* Problem to solve
Edit the part of the rows that opens with the line containing "You are a computer-use" and closes with the end of the rows, replacing "pencil" with "pen" and keeping everything else the same. Give only that part, with the pictures left out.

— begin The data —

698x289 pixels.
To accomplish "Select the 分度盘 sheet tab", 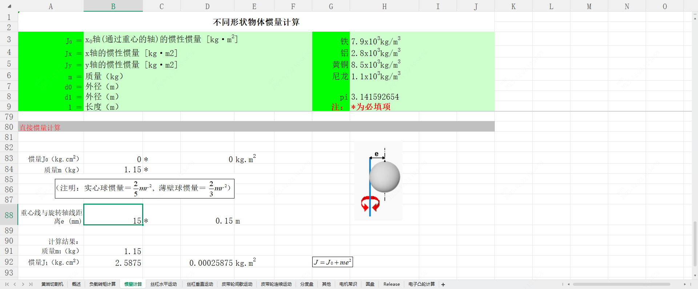I will [306, 284].
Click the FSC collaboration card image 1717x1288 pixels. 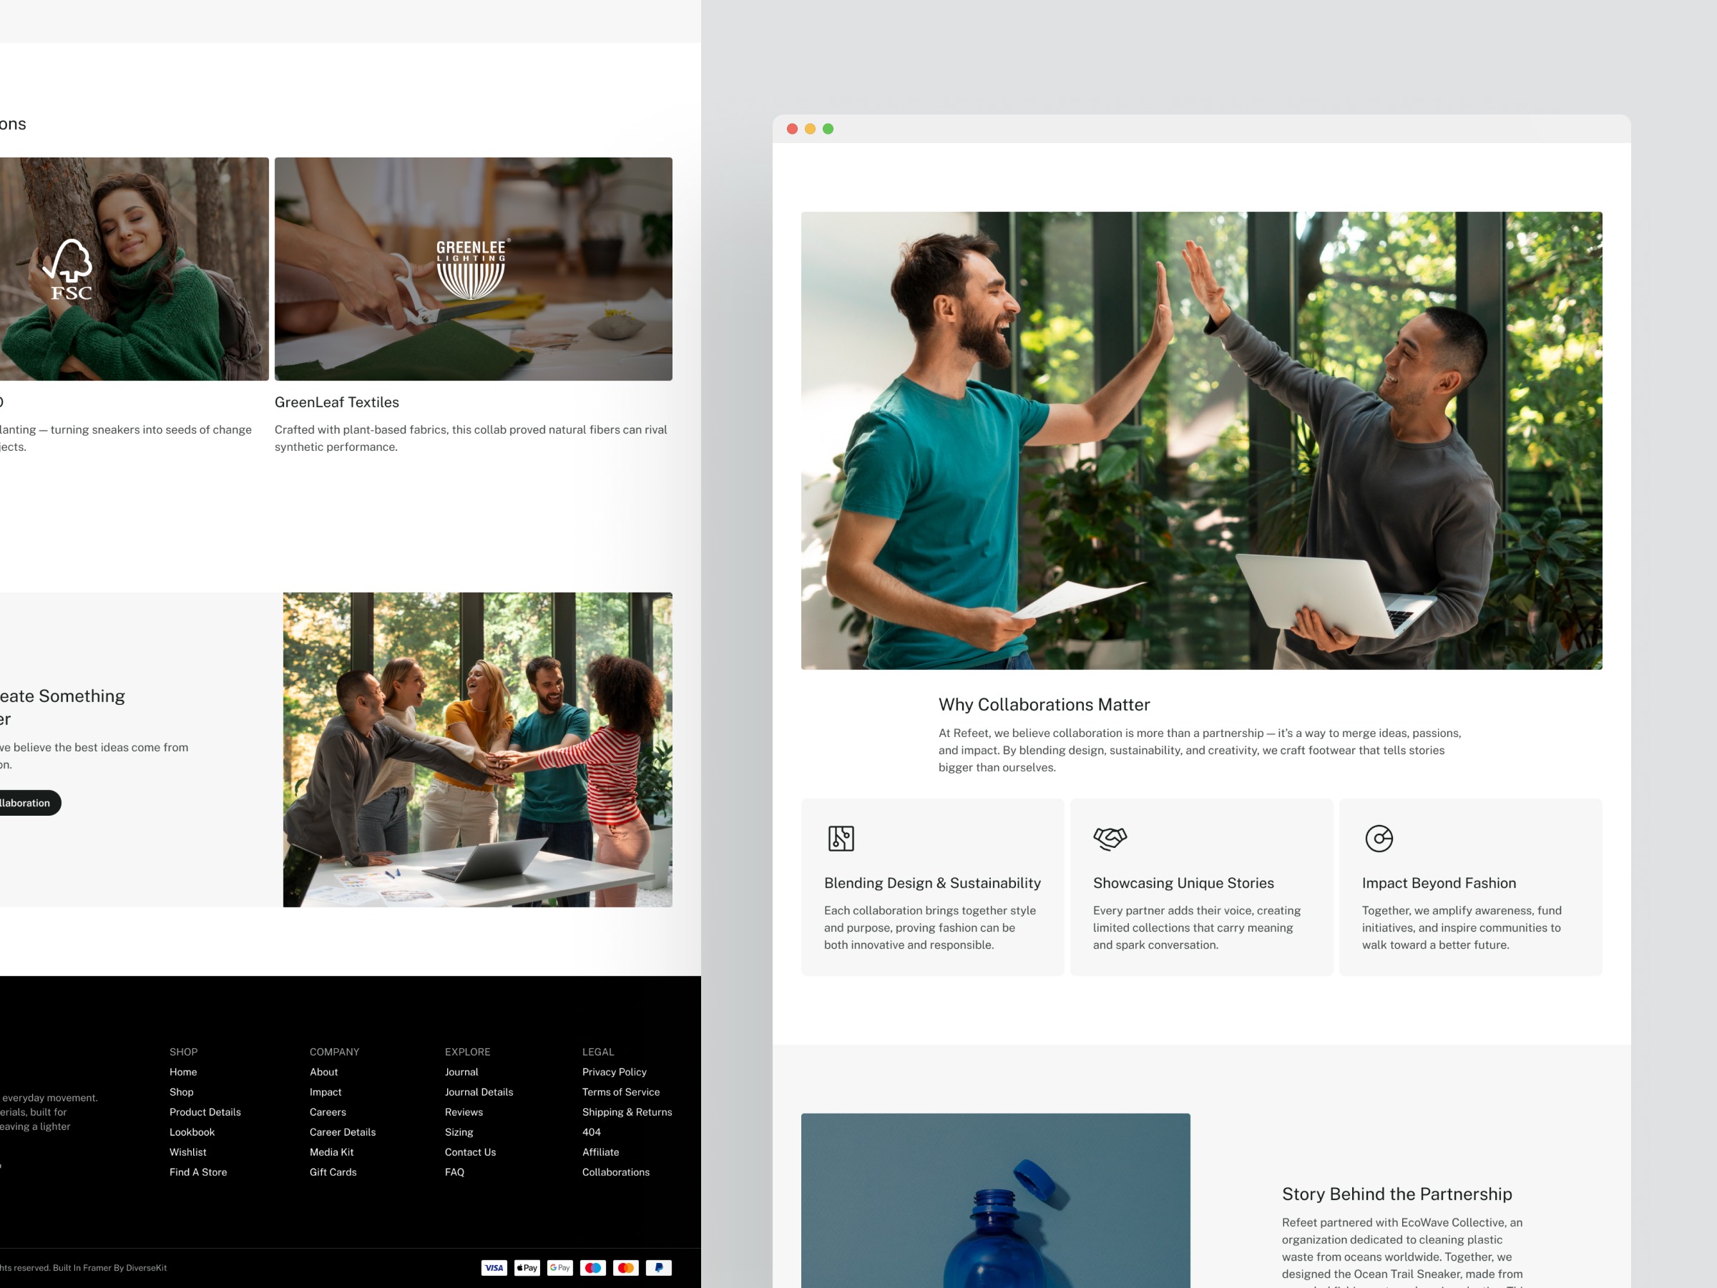coord(134,269)
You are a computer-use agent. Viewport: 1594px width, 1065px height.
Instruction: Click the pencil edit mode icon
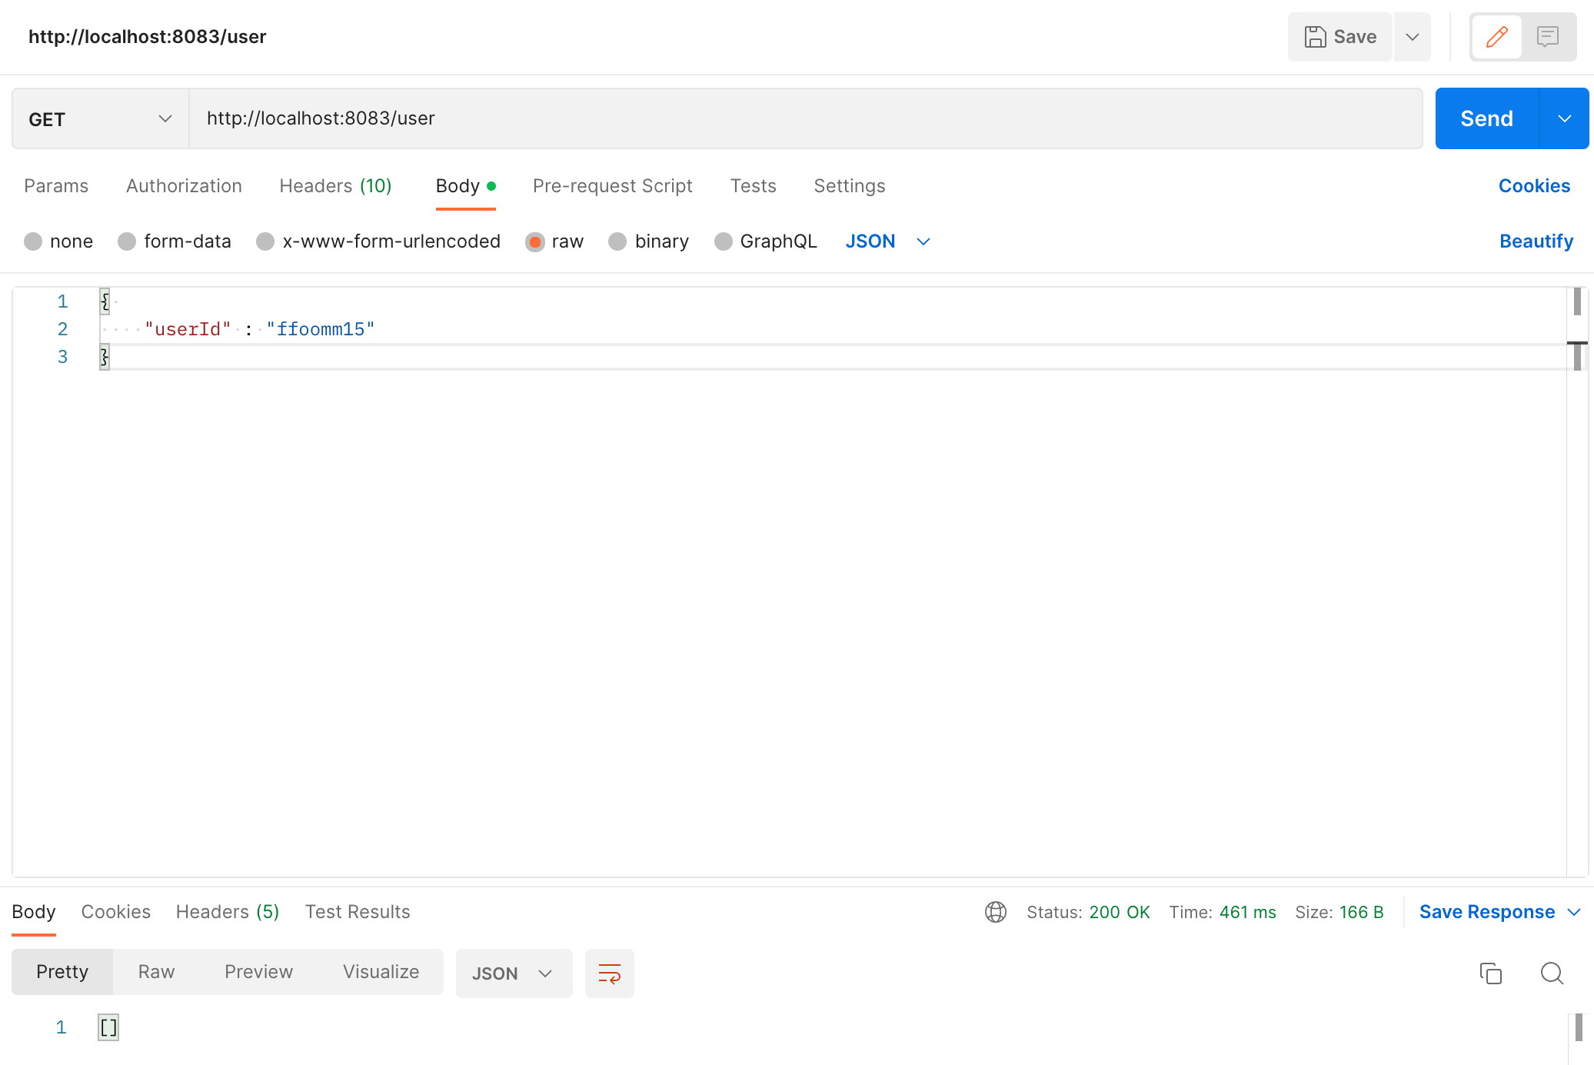pyautogui.click(x=1496, y=37)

— end The data —

* Final answer
You are a computer-use agent. Viewport: 1594px width, 1065px height.
Instruction: Click the pen edit mode icon
pyautogui.click(x=1496, y=37)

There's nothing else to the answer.